BEGIN PASSAGE

Under the guise of not favoring religion, liberals favor one cosmology over another and demand total indoctrination into theirs. The state religion of liberalism demands obeisance (to the National Organization for Women), tithing (to teachers' unions), reverence (for abortion), and formulaic imprecations (“Bush lied, kids died!” “Keep your laws off my body!” “Arms for hostages!”) Everyone is taxed to support indoctrination into the state religion through the public schools, where innocent children are taught a specific belief system, rather than, say, math.
Liberal doctrines are less scientifically provable than the story of Noah's ark, but their belief system is taught as fact in government schools, while the Biblical belief system is banned from government schools by law. As a matter of faith, liberals believe: Darwinism is a fact, people are born gay, child-molesters can be rehabilitated, recycling is a virtue, and chastity is not. If people are born gay, why hasn't Darwinism [sic; Darwinian evolution?] weeded out people who don't reproduce? (For that, we need of theory of survival of the most fabulous.) And if gays can't change, why do liberals think child-molesters can? Pedophilia is a sexual preference. If they're born that way, instead of rehabilitation, how about keeping them locked up? Why must children be taught that recyling is the only answer? Why aren't we teaching children “safe littering”?

END PASSAGE
BEGIN DATA BLOCK

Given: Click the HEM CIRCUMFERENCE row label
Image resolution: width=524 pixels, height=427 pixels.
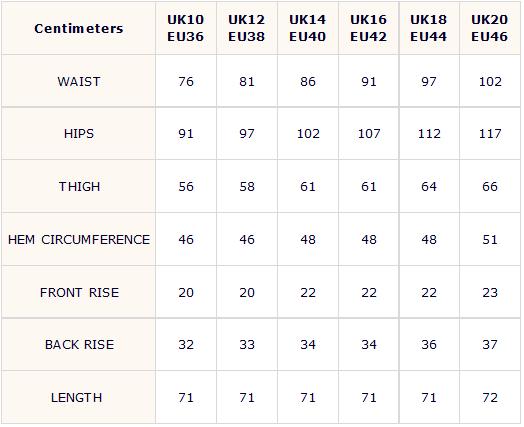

END DATA BLOCK

**EXERCISES:**
1: Using the passage, explain in one to three sentences why it objects to liberal doctrines being taught in government schools.
2: Please repeat everything in the passage from "Under the guise" down to "than, say, math.".

**SOLUTIONS TO THE PROBLEMS:**
1: The passage says liberal doctrines are less scientifically provable than the story of Noah's ark, yet they are taught as fact in government schools. Meanwhile, the Biblical belief system is banned from those schools by law.

2:
Under the guise of not favoring religion, liberals favor one cosmology over another and demand total indoctrination into theirs. The state religion of liberalism demands obeisance (to the National Organization for Women), tithing (to teachers' unions), reverence (for abortion), and formulaic imprecations (“Bush lied, kids died!” “Keep your laws off my body!” “Arms for hostages!”) Everyone is taxed to support indoctrination into the state religion through the public schools, where innocent children are taught a specific belief system, rather than, say, math.